The case is connected to a 2017 editorial in which a writer linked a Palin political action committee ad about repealing Obamacare – which showed crosshairs on a map of Democratic congressional districts – to the 2011 shooting of then-U.S. Rep. Gabby Giffords.

The Times piece was edited and corrected the day after it was published to clarify there was no known link between the shooter and Palin’s ad. 

Public figures have a higher burden of proof in defamation cases, but in 2020, Manhattan District Court Judge Jed S. Rakoff said there was “sufficient evidence to allow a rational finder of fact to find actual malice by clear and convincing evidence” and said the lawsuit could go to trial. Rakoff had initially dismissed the claim before an appeal, according to the Hollywood Reporter. 

Sarah Palin, a former Republican governor from Alaska and the 2008 GOP nominee for vice president, speaks in Denver, July 1, 2016. (Getty Images)

The editorial initially said the SarahPAC map had Giffords and other Democrats under crosshairs (though the targets were over their districts).

In discussing the 2017 congressional baseball-practice shooting of U.S. Rep.
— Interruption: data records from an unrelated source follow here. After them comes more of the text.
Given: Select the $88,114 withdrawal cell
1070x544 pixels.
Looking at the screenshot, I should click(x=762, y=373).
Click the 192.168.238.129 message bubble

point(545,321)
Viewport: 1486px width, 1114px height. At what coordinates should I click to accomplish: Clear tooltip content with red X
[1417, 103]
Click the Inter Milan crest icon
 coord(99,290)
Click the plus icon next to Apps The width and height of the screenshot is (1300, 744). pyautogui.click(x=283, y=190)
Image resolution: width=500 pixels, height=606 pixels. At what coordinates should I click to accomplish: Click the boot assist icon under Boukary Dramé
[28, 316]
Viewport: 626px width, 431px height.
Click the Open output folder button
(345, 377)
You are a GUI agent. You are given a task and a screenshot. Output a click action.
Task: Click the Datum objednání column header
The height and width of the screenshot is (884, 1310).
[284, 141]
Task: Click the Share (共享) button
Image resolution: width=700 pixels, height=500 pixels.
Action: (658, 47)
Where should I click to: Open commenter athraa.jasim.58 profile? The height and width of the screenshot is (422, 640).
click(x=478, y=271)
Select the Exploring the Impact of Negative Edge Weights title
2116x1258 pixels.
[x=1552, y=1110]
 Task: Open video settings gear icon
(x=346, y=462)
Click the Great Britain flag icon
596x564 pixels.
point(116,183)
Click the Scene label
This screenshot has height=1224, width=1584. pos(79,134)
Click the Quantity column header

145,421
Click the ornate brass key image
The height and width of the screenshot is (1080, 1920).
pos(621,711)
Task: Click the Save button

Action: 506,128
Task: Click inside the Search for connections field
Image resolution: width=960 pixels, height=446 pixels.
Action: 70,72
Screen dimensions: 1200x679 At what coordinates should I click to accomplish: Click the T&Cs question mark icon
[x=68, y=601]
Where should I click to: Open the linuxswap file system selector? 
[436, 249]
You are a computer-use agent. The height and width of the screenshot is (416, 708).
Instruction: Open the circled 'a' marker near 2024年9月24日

Steve Scalise, R-La., the piece, titled “America’s Lethal Politics,” said, “Though there’s no sign of incitement as direct as in the Giffords attack, liberals should of course hold themselves to the same standard of decency that they ask of the right.”

Sarah Palin speaks in Las Vegas, Jan. 22, 2015.
(Associated Press)

In 2020, the Times said it was “disappointed in the ruling but are confident we will prevail at trial when a jury hears the facts.” 

Palin said she was “humbled and thankful.”

The New York Times building in Manhattan, New York City.
(Getty Images)

In a motion earlier this week, her attorneys asked the judge to bar the newspaper from using a variety of exhibits, including her tweets and Instagram posts, footage of her on the “Masked Singer” TV show in 2020, her website’s online store and articles about her, without the court’s permission because it could lead to “unfair prejudice and confusion,” according to the Reporter and the New York Post. 

Jury selection in the case will start on Jan. 24.